Announced May 30 as a superset of WASI, WASIX can be used for both building apps and completing runtimes, supporting threads, Berkeley sockets, forking, and other capabilities available for almost all of the life of Posix. In developing WASIX, the Wasmer team and community have worked to enhance the existing WASI ABI, stabilizing it and making it more compatible with Posix, Wasmer said. Proponents believe WASIX will make it easier to compile any apps to Wasm, which has been positioned to bring high performance to web applications and allow other languages besides JavaScript to be used in the browser. The WASIX specification can be found at wasix.org. Developers can try it out WASIX at wasmer.sh.

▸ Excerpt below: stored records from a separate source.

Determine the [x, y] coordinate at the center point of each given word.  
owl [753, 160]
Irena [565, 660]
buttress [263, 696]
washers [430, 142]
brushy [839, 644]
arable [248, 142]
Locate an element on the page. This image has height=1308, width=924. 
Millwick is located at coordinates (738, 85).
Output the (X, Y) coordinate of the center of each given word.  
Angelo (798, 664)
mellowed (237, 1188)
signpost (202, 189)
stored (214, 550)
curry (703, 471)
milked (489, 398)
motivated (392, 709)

Specific aspects of WASIX include long-term stabilization and support of the existing WASI ABI and additional noninvasive syscall extensions that complete missing gaps, enabling practical applications to be compiled and used now. WASIX features:

  • Toolchains for compiling Rust and C/C++, now in preview, with upstream support for AssemblyScript expected soon, along with support for Zig
  • Runtime support, starting with the Wasmer runtime but with more expected
  • Runnable in browsers or servers
  • Support for multithreading
  • Support for sockets, including IPv4 and IPv6
  • Asynchronous polling of sockets and files
  • TTY support
  • DNS resolution

Although WASI was ambitious and is still supported, its slow iteration pace had held back the progress of making Wasm available, Wasmer said. WASI was unveiled by Mozilla in March 2019 to provide a consistent mechanism for WebAssembly applications to interact with any operating system, with WebAssembly able to run outside and inside the web. Posix, which dates back to the 1980s, has been an IEEE standard defining APIs for software compatible with versions of Unix, including some Linux distributions.